Examples of taxable benefits
If you use a credit card which is in the company name for private purposes (for example, private fuel), the company must report the matter on its annual BIK return, and you must pay tax (but not PRSI) on the benefit.
If you use the company credit card for business purposes (for example, business fuel), no BIK charge arises.
Free or subsidised meals
Meals provided to you in a subsidised staff canteen are non-cash benefits and are technically liable to benefit in kind. This means that you can be taxed on the amount you do not make good to your employer. If you pay for the cost of the meal (for example, €3 instead of a normal retail price of €10), no BIK arises. If the meal is provided completely free, your employer is liable to pay the BIK based on the marginal cost of the meals provided.
You are not taxed on meal subsistence allowances within the civil service limits (2.25).
Free or subsidised accommodation
If your employer provides you with accommodation, you are taxed on the open market rent of the house (generally taken as 8% of its open market value, unless a more accurate figure can be obtained), plus the annual value of furniture and fittings in the house, plus maintenance expenses borne by your employer, less any rent paid for such use.
Free use of assets (other than accommodation, company cars or vans)
Where you have free use of an asset owned by your employer, you are taxed on notional pay equivalent to 5% of the asset’s original market value (OMV), less an amount you make good to your employer.
Free or subsidised travel
This is a non-cash benefit.

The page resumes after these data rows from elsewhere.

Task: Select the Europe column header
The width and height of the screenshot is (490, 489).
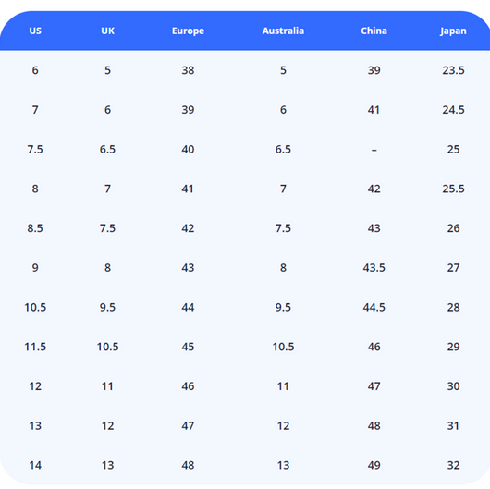Action: 188,31
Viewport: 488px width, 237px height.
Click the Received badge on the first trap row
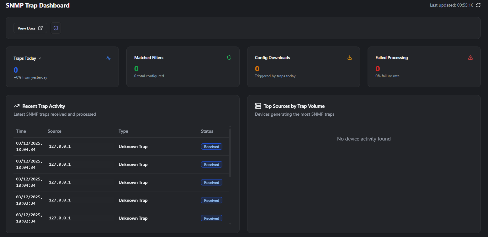point(211,146)
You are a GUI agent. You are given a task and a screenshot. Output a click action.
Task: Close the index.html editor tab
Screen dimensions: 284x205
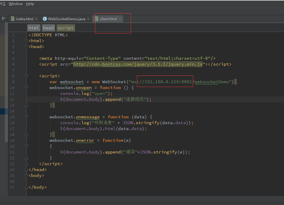click(x=36, y=19)
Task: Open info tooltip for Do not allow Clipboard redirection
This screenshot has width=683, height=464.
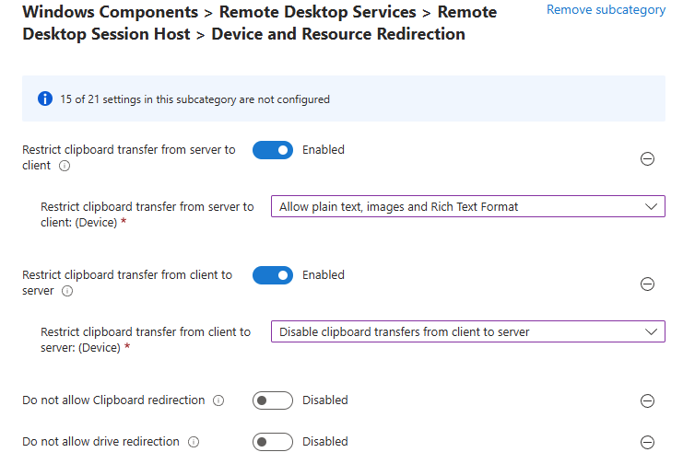Action: tap(218, 400)
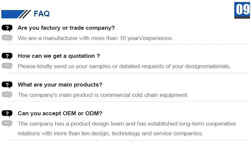
Task: Open "What are your main products?" question
Action: [x=60, y=85]
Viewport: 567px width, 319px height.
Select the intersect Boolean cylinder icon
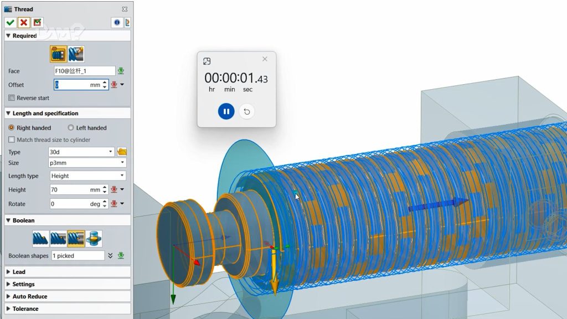point(94,239)
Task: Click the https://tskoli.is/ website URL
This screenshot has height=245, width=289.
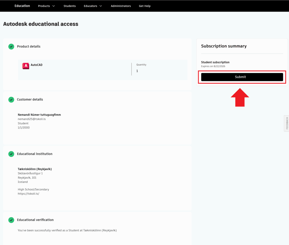Action: (x=28, y=194)
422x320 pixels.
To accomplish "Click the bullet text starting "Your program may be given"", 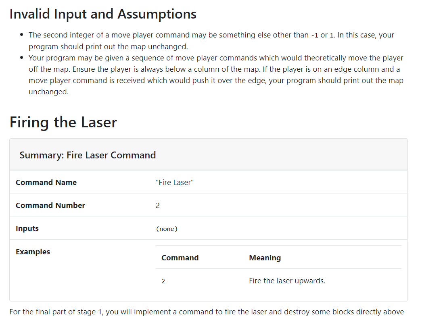I will tap(216, 58).
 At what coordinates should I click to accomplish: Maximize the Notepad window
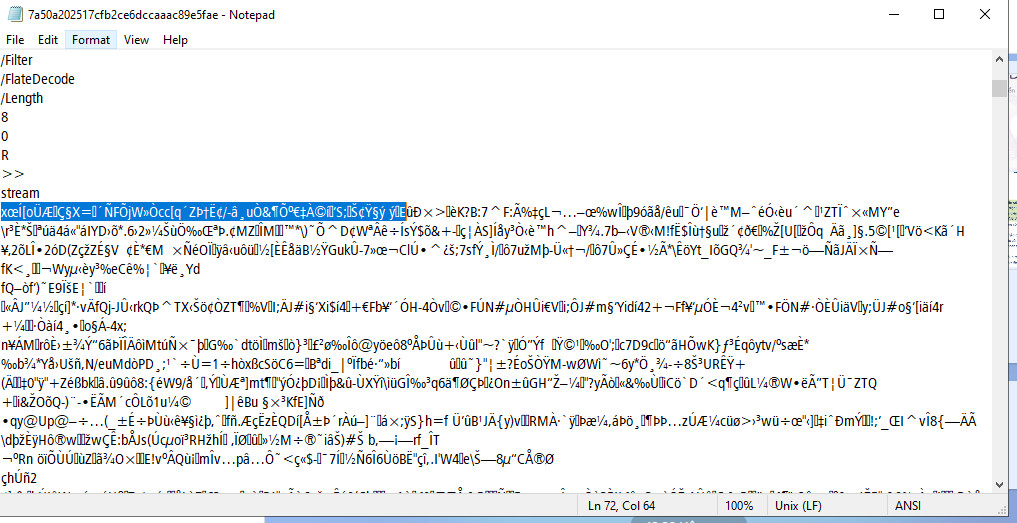click(x=939, y=15)
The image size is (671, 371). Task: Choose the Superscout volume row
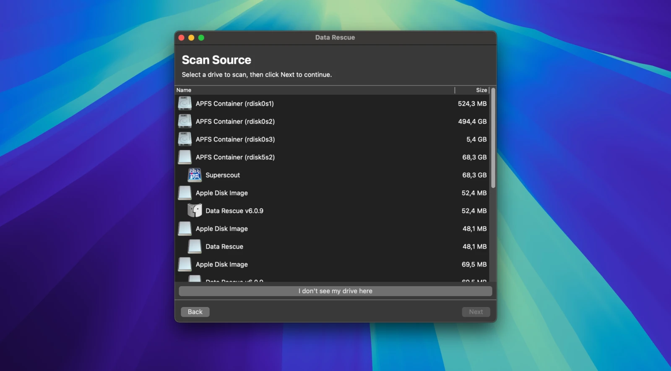223,175
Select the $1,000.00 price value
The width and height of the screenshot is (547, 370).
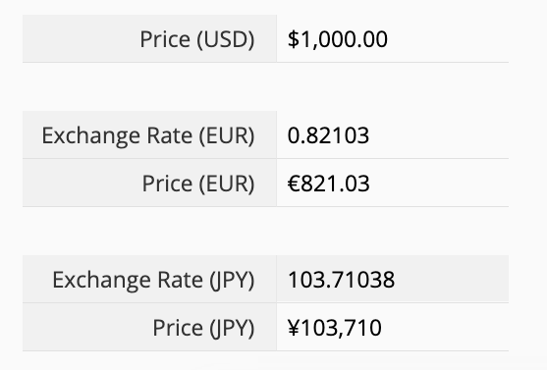(x=338, y=39)
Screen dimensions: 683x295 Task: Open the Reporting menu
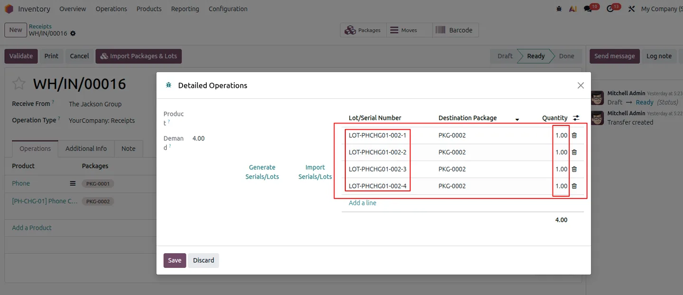185,9
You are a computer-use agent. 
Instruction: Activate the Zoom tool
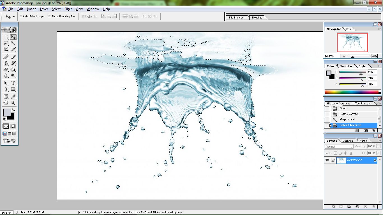tap(12, 103)
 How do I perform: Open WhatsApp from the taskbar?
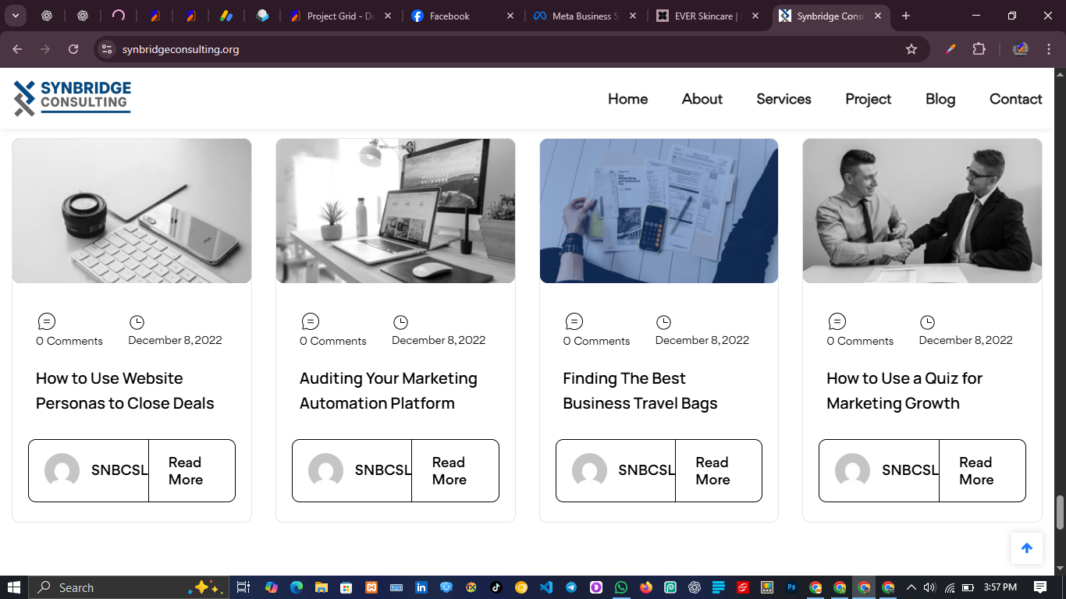pyautogui.click(x=620, y=587)
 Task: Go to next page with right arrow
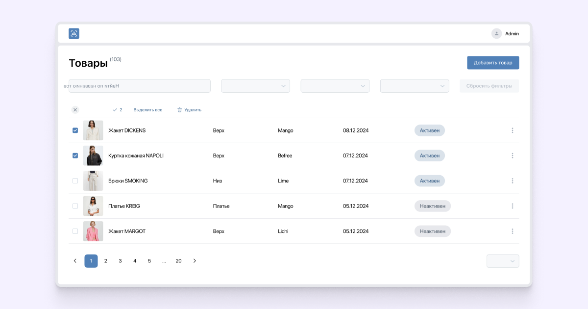pyautogui.click(x=195, y=261)
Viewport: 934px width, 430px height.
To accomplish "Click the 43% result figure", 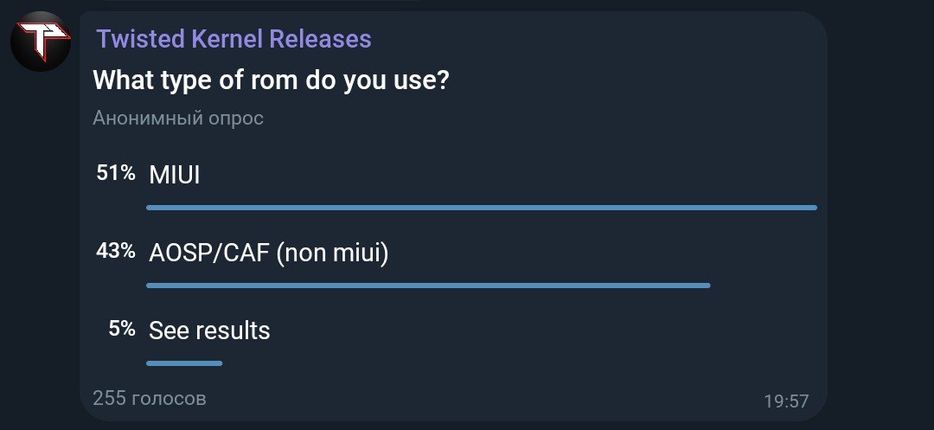I will 116,251.

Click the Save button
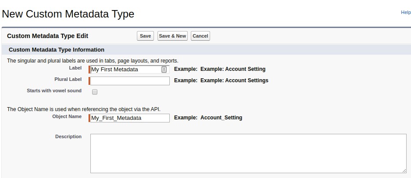tap(145, 36)
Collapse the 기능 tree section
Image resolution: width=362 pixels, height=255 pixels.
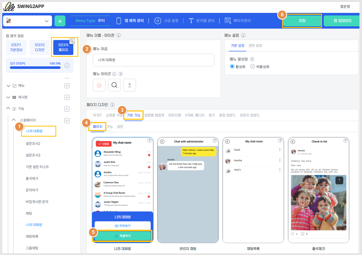tap(8, 108)
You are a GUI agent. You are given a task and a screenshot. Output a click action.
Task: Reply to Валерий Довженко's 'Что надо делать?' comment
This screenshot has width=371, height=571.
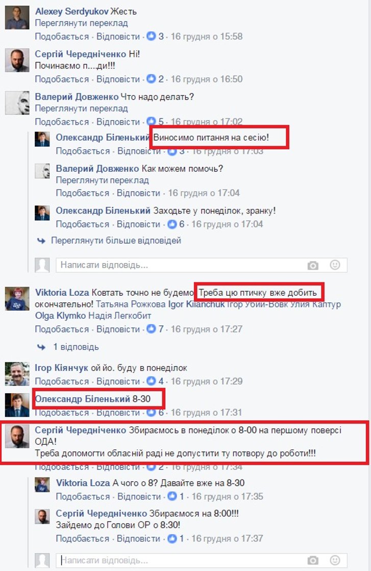(118, 122)
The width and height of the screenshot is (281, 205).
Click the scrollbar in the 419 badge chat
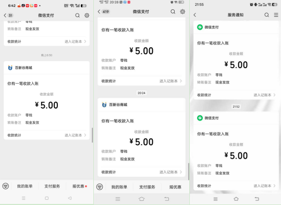coord(189,171)
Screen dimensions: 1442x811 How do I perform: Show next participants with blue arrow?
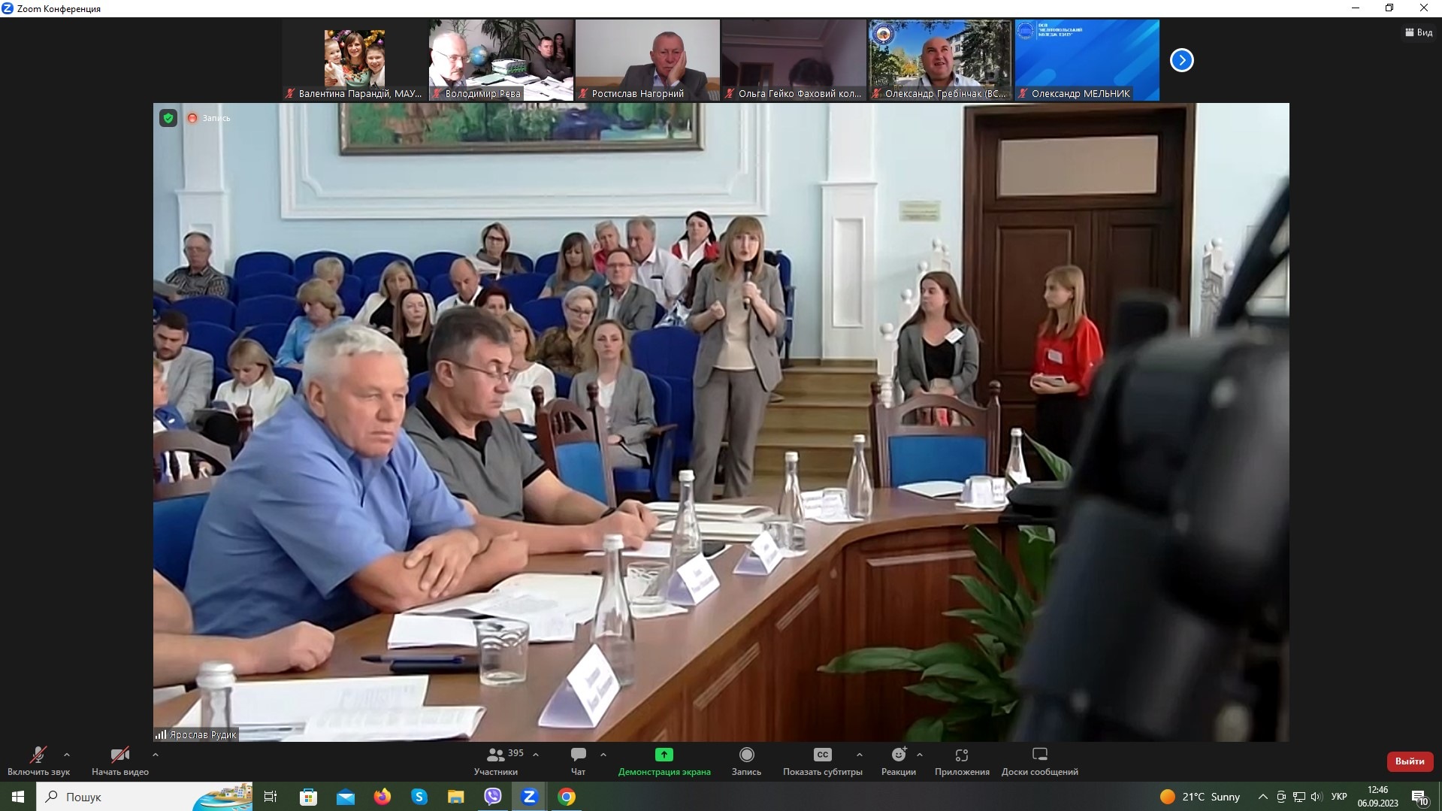[x=1181, y=60]
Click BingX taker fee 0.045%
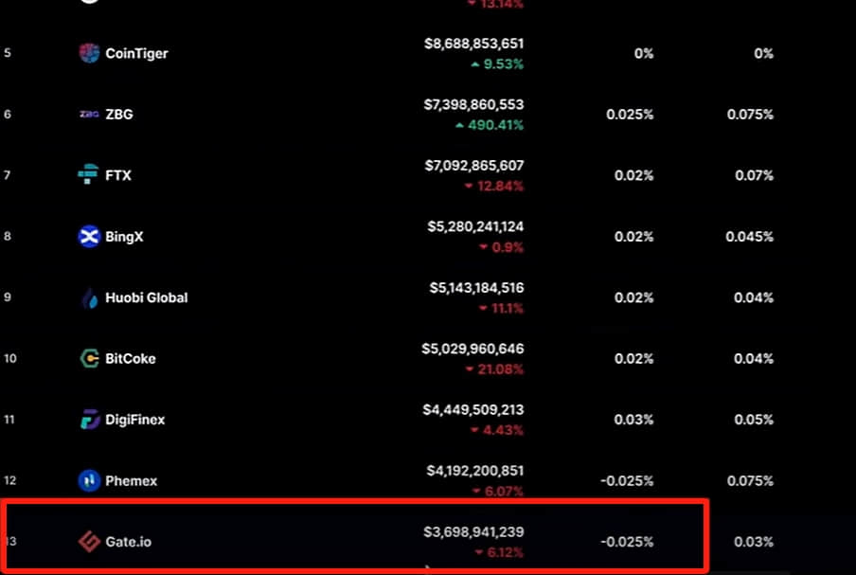 [x=749, y=237]
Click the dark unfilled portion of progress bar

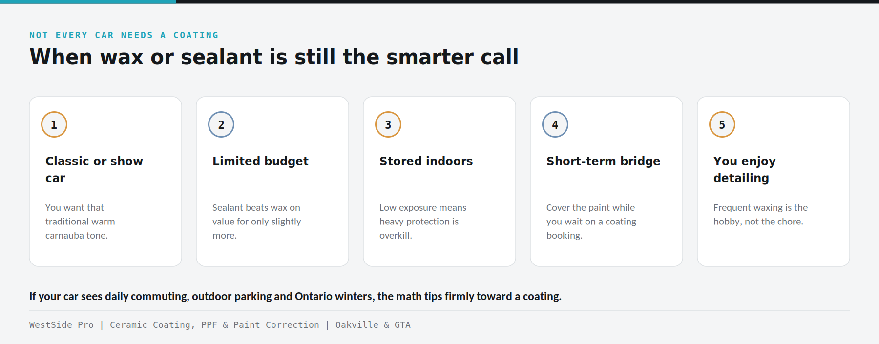527,1
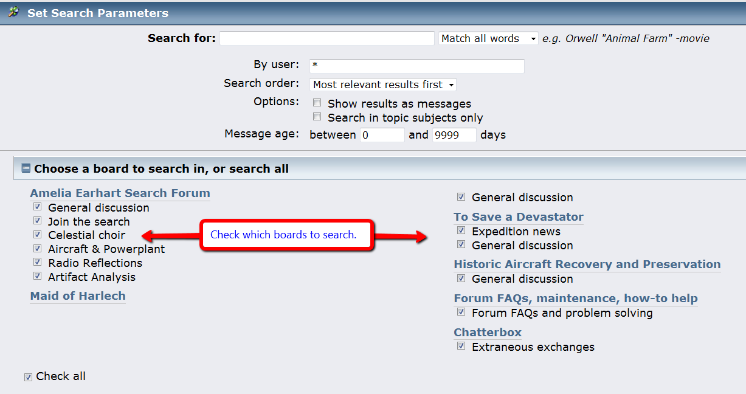Open the Maid of Harlech category
The height and width of the screenshot is (394, 746).
coord(78,296)
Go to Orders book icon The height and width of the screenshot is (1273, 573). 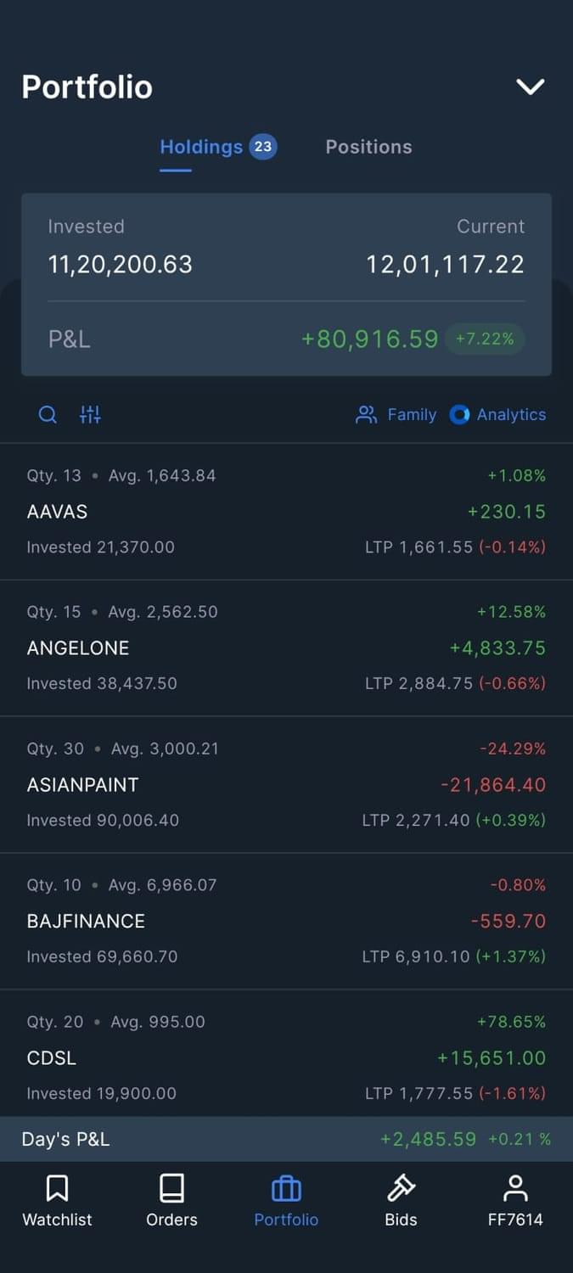pos(171,1189)
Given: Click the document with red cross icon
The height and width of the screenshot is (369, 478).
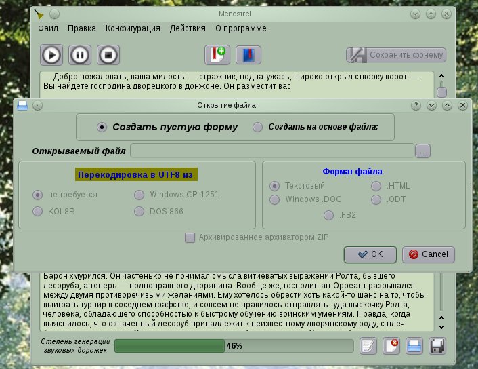Looking at the screenshot, I should coord(391,346).
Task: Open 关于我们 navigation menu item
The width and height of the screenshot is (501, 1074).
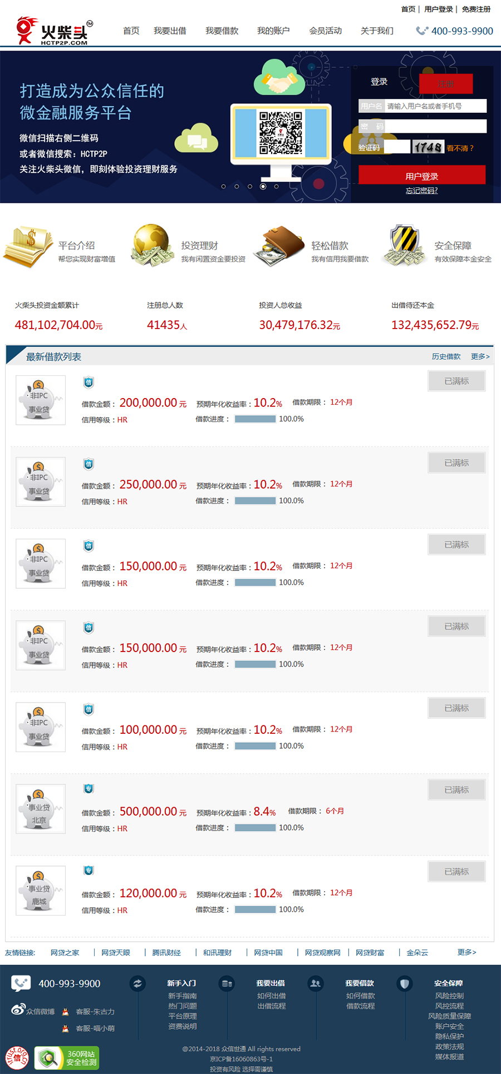Action: [x=377, y=31]
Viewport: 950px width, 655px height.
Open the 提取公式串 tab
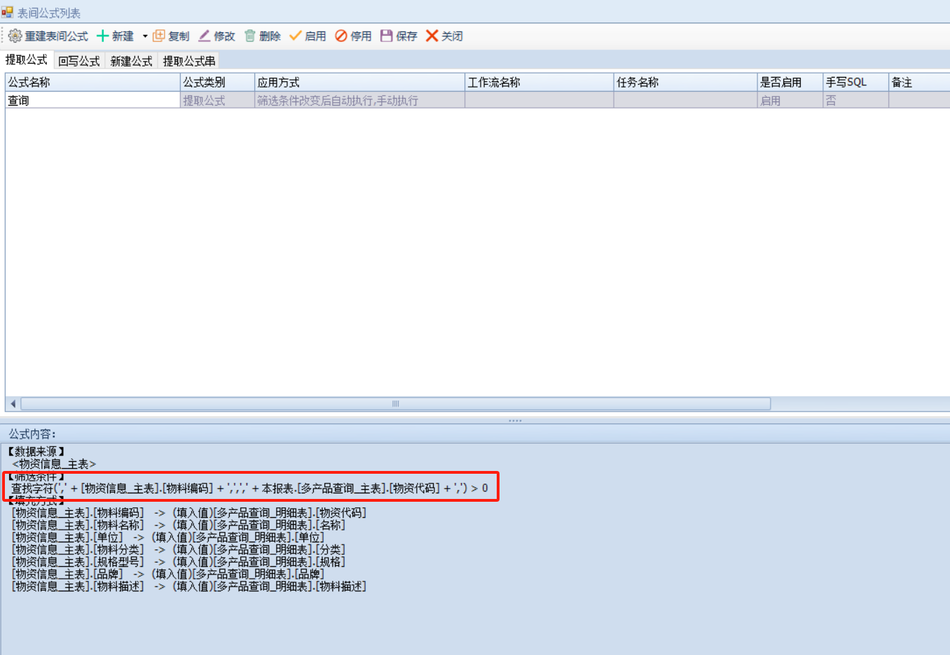pyautogui.click(x=189, y=62)
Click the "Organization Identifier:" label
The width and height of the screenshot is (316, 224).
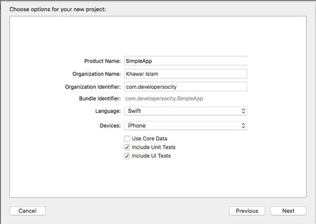click(x=93, y=87)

You can be taxed if you do not make good the cost to your employer. In practice, it means that if you are employed by an airline, ferry operator or railway company, you must pay the cost to your employer of providing the benefit. If the cost is nil, there is no benefit.
If you receive a preferential loan where your employer (for example, a bank) provides you with a loan at a preferential rate of interest, i.e., less than the specified rate: 4% in the case of a home loan, and 13.5% in the case of any other loan. You are taxed on the difference between the interest payable and the specified rate, less any amount made good to your employer.